Saved entries
□ □ □ □ □ □ □
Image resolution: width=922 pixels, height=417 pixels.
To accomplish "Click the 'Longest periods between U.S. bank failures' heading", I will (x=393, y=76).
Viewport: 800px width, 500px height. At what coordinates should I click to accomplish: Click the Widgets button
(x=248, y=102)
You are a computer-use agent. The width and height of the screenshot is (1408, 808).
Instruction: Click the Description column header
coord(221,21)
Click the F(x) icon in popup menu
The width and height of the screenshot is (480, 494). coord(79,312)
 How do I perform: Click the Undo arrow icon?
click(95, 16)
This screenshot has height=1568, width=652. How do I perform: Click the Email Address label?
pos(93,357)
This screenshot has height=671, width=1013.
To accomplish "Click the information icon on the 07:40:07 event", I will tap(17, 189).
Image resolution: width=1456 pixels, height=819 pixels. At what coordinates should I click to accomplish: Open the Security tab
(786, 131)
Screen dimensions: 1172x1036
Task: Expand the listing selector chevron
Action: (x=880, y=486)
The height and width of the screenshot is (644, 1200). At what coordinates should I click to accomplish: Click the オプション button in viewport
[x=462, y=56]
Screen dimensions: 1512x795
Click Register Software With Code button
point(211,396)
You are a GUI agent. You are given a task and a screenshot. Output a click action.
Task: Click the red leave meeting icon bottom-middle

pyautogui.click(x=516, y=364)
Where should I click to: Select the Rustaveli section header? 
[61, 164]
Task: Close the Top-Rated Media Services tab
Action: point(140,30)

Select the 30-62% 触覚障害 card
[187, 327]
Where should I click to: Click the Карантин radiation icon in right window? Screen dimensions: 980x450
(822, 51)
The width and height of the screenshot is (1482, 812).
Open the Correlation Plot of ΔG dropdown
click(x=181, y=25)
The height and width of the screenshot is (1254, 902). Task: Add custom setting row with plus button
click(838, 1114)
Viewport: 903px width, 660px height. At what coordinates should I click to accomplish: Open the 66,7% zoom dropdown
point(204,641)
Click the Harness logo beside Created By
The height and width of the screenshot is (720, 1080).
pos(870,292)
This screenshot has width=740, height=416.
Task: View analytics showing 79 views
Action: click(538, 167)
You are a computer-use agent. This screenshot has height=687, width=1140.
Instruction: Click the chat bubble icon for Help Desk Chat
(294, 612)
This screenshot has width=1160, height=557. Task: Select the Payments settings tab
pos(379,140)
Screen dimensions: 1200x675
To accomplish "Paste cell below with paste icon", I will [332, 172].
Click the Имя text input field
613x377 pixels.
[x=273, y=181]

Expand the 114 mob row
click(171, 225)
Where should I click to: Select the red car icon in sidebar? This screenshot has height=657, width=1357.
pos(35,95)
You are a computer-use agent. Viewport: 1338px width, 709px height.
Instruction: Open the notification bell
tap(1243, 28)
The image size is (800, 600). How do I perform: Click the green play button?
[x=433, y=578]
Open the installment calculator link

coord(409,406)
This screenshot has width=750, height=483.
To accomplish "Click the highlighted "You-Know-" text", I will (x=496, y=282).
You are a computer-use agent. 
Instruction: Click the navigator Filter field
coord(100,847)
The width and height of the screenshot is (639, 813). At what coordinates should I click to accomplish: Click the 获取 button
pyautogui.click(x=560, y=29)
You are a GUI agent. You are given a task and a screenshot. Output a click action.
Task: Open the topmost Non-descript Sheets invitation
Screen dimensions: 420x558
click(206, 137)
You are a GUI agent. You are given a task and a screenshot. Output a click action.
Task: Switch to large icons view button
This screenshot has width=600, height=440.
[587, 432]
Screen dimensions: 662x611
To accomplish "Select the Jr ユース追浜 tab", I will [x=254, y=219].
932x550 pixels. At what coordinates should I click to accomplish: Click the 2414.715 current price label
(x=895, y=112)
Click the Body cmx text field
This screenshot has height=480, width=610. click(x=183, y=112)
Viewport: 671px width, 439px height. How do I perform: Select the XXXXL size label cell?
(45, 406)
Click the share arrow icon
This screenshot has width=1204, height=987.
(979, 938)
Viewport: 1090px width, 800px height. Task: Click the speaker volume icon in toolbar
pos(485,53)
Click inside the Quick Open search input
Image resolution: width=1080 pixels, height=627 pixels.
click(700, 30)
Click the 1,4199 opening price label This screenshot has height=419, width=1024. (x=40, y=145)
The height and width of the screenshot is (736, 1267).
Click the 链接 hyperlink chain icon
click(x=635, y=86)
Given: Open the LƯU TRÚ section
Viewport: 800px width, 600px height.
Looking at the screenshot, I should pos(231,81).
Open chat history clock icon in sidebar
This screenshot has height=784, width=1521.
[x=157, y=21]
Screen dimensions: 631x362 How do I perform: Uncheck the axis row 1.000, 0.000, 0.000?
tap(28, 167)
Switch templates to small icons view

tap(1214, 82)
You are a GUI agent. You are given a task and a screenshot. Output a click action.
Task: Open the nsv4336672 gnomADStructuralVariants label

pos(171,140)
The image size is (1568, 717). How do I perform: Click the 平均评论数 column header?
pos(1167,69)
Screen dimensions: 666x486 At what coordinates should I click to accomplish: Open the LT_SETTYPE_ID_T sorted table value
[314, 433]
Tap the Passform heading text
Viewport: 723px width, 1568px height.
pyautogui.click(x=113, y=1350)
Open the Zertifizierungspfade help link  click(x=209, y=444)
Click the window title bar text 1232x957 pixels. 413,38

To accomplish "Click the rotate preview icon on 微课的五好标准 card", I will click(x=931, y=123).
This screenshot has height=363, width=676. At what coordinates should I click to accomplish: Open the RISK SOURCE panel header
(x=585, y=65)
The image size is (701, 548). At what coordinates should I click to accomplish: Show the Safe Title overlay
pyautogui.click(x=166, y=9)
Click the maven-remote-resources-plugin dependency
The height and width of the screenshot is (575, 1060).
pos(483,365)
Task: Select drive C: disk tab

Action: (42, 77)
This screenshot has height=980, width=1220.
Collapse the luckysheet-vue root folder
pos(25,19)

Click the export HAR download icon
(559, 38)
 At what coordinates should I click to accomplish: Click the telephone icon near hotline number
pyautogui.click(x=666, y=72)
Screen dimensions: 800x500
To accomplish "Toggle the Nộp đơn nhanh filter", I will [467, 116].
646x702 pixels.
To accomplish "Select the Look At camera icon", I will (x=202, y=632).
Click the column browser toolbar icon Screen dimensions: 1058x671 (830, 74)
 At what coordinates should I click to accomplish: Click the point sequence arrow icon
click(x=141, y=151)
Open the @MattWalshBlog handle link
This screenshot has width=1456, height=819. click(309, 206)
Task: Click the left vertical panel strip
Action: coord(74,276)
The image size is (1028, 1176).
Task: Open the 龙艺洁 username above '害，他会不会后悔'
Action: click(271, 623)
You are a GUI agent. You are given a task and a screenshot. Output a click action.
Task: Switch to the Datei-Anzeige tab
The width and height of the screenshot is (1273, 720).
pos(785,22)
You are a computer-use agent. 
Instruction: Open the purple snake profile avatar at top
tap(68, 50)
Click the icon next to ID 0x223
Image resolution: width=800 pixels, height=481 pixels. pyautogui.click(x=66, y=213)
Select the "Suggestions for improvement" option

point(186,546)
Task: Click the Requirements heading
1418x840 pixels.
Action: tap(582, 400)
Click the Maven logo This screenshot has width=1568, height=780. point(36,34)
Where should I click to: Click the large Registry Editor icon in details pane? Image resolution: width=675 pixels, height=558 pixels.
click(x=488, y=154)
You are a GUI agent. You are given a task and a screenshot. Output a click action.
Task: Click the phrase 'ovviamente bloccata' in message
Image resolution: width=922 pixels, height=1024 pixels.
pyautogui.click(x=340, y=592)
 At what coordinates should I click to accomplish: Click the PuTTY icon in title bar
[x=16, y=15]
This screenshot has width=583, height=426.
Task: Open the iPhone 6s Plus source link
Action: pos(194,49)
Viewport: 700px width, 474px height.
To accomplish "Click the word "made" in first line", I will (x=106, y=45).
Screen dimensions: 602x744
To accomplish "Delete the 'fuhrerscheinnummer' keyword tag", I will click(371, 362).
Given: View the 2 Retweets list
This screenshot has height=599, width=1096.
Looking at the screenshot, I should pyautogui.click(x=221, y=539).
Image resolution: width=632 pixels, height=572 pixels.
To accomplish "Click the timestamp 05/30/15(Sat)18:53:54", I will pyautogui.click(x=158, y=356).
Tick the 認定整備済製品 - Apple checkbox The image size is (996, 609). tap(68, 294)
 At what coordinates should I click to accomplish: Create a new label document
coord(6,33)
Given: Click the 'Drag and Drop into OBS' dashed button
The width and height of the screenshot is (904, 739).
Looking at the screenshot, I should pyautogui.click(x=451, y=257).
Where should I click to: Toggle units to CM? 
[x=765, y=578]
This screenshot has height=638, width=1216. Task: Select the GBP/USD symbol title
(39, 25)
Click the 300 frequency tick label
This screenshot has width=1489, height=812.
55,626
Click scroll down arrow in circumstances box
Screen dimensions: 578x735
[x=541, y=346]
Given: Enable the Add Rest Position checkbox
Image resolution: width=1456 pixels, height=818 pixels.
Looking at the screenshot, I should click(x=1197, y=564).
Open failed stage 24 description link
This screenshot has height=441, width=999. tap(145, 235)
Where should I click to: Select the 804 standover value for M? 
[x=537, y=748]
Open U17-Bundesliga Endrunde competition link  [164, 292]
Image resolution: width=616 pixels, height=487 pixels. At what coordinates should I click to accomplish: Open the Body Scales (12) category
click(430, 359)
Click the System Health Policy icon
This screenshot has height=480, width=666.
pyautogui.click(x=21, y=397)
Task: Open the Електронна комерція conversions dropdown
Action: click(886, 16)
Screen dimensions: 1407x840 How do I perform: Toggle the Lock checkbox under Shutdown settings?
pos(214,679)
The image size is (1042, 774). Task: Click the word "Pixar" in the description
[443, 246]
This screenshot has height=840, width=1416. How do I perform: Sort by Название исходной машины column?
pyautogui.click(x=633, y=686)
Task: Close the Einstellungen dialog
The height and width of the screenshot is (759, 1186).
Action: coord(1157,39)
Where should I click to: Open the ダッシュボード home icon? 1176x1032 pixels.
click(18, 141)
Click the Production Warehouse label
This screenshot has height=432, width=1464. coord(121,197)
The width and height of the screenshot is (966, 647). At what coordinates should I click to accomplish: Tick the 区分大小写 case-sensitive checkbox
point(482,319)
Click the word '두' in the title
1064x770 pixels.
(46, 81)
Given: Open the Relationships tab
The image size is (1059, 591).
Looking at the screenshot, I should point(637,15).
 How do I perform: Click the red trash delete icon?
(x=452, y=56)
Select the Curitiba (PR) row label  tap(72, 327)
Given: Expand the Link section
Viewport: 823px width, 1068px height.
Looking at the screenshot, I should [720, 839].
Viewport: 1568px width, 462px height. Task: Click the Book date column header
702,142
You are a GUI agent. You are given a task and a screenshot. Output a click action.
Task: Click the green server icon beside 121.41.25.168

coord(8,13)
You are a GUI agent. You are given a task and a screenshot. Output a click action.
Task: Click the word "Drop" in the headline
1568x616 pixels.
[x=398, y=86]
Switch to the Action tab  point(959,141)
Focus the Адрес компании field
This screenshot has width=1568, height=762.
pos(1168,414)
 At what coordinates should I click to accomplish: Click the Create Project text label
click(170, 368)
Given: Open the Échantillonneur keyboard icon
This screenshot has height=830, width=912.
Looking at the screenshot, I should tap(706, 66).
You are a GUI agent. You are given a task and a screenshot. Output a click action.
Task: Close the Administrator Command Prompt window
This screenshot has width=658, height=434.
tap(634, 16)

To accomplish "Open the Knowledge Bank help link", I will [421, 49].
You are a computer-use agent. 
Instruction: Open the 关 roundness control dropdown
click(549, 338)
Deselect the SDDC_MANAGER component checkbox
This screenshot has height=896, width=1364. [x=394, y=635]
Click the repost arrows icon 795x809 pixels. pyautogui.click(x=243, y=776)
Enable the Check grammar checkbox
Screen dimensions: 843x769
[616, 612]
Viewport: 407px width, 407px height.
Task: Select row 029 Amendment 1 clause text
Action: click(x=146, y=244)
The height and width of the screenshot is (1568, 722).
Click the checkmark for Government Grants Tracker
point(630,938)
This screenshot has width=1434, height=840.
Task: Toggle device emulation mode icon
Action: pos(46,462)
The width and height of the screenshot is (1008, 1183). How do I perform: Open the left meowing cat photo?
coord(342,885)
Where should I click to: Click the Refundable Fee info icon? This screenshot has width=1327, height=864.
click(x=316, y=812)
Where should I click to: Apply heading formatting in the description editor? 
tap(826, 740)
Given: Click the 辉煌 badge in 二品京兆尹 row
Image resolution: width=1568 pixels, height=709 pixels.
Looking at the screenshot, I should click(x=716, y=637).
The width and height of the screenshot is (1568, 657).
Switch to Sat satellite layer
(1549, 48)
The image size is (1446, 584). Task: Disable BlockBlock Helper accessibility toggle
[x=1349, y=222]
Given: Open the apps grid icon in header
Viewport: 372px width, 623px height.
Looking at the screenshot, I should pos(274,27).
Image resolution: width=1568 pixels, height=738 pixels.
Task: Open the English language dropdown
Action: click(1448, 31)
□ □ □ □ □ □ □
▶ TASK ITEM
Write down only the closing run of lines: the one containing "Click the repost" and every line after it to the end of the entries, exactly.

▶ WRITTEN ANSWER
Click the repost arrows icon 795x809 pixels. pyautogui.click(x=243, y=776)
Enable the Check grammar checkbox
Screen dimensions: 843x769
[616, 612]
Viewport: 407px width, 407px height.
Task: Select row 029 Amendment 1 clause text
Action: click(x=146, y=244)
The height and width of the screenshot is (1568, 722).
Click the checkmark for Government Grants Tracker
point(630,938)
This screenshot has width=1434, height=840.
Task: Toggle device emulation mode icon
Action: pos(46,462)
The width and height of the screenshot is (1008, 1183). How do I perform: Open the left meowing cat photo?
coord(342,885)
Where should I click to: Click the Refundable Fee info icon? This screenshot has width=1327, height=864.
click(x=316, y=812)
Where should I click to: Apply heading formatting in the description editor? 
tap(826, 740)
Given: Click the 辉煌 badge in 二品京兆尹 row
Image resolution: width=1568 pixels, height=709 pixels.
Looking at the screenshot, I should click(x=716, y=637).
The width and height of the screenshot is (1568, 657).
Switch to Sat satellite layer
(1549, 48)
The image size is (1446, 584). Task: Disable BlockBlock Helper accessibility toggle
[x=1349, y=222]
Given: Open the apps grid icon in header
Viewport: 372px width, 623px height.
Looking at the screenshot, I should pos(274,27).
Image resolution: width=1568 pixels, height=738 pixels.
Task: Open the English language dropdown
Action: click(1448, 31)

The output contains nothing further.